The title you see above was the ORIGINAL title of an article written yesterday by Zack Whittaker. Zack (also of CNET and CBS News – dear Lord) had taken it upon himself to address the whole issue of the FREAK vulnerability by taking a swipe at BlackBerry.
Why? Well, it would seem that Zack, along with many other, mainly US journalists, it has to be said, seem to ‘get’ the fact that BlackBerry are way out in front on security so will take any chance they get to try and pin the company and finally, in their eyes, finish them off once and for all.
So, Zack wrote a piece, an eye catching little ditty, about how useless BlackBerry were at handling the FREAK vulnerability, how ALL their devices were impacted, how BES was affected, how BBM was affected and how even the President of the US had ‘held on to his BlackBerry despite warnings from the Secret Service to use a hardened, custom device.’
He already has one, you nerk.
The problem for Zack was that as he hit publish the fix was already rolling out to Z30 users. Which meant that people were actually laughing at him in the comments to his blog.
Essentially, he got slaughtered.
And now it’s hit Z10 and Q10 users too. Which means that although he has changed the title and a few words of his article, it is again WOEFULLY out of date. See if you can spot the change of words…
Tip – I’ve highlighted them in BOLD!
BlackBerry begins slow rollout for FREAK security flaw, most devices still at risk
Summary:The company, slated as having the world’s most secure messaging devices, warns that devices will be vulnerable to a serious security flaw until a patch is released.
BlackBerry has issued a warning to users that most of its devices and encrypted messaging services are vulnerable to a serious security vulnerability.
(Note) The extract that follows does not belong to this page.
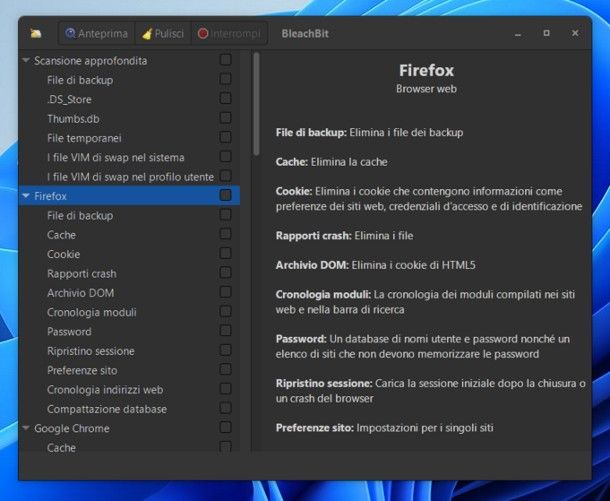Screen dimensions: 610x501
Task: Enable the File temporanei checkbox
Action: [x=225, y=137]
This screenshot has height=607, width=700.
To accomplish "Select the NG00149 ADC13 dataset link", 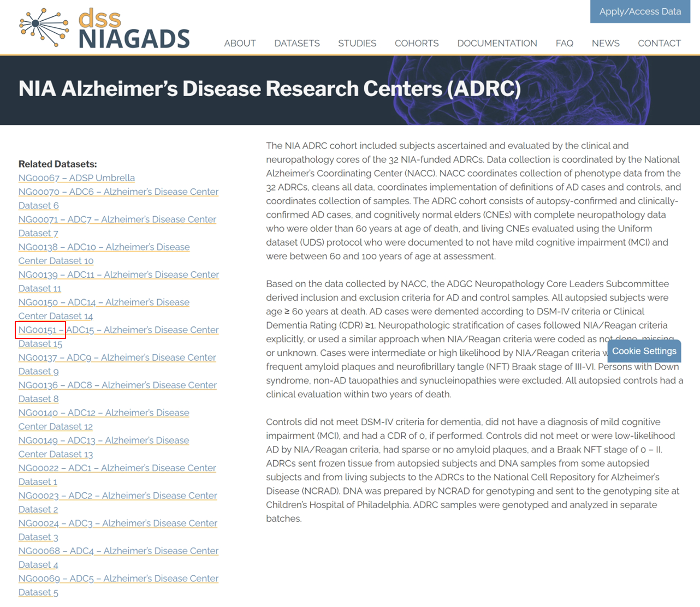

The Ontario, Canada-based phone maker said in an advisory, almost two weeks after the flaw was first discovered, that it does not have a fix in place for for most of its impacted devices.
A spokesperson for the company confirmed that it issued a patch for Z30 devices running the latest 10.3.1 update.
“We will continue the patches for other products impacted,” the spokesperson said.
The FREAK flaw is a weakness in modern Web cryptography, which allows an attacker to potentially intercept encrypted traffic between a vulnerable client and server and force them into using weaker encryption that can be easily cracked. But despite knowing about the problem since the beginning of the month, the company said there are no current workarounds to prevent device data from being intercepted.
All versions of newer BlackBerry 10 devices, older BlackBerry 7.1 devices, and BlackBerry Enterprise Service 12 and earlier are affected by the flaw — essentially almost every product the company currently has on the market.
BlackBerry Messenger on Android, iPhones and iPads, and Windows Phone are also affected by the vulnerability.
“Further investigation into affected products is ongoing, and BlackBerry is working to determine the full impact of the issue and confirm the best approach for protecting customers,” the advisory warns.
“As fixes become available, this notice will be updated,” it read.
Every version of Windows is affected. Apple devices, including Macs, iPhones, and iPads (which are now patchable are also hit by the bug, along with Google’s Android operating system. Dozens of other device makers, including Cisco, are introducing patches and fixes for the bug.
BlackBerry devices have long been seen as the industry standard for encrypted messaging. US President Barack Obama has during his two terms held onto his trusty phone, despite warnings from the Secret Service to use a hardened, custom device.
The saving grace is that the back-end system, run by BlackBerry Enterprise Service, would require an attacker to compromise the user’s intranet. It also said that devices encrypting content before being sent over SSL, such as PGP or S/MIME, will “still be protected.”
Yeah! You go Zack!
Here’s a better idea. You obviously don’t own a BlackBerry or take a proper interest so how about shutting up?
Or, here’s a better idea, how about now writing an article about how BlackBerry devices (not all of them at time of writing but I’ll give you until Monday!) are the ONLY ones on the market patched and protected?
I sometimes wonder whether whenever these articles are written the authors send Tim Cook an iMessage to tell him so he knows that they are pandering properly.
He doesn’t reply because he’s busy
It’s an iMessage. He never receives it.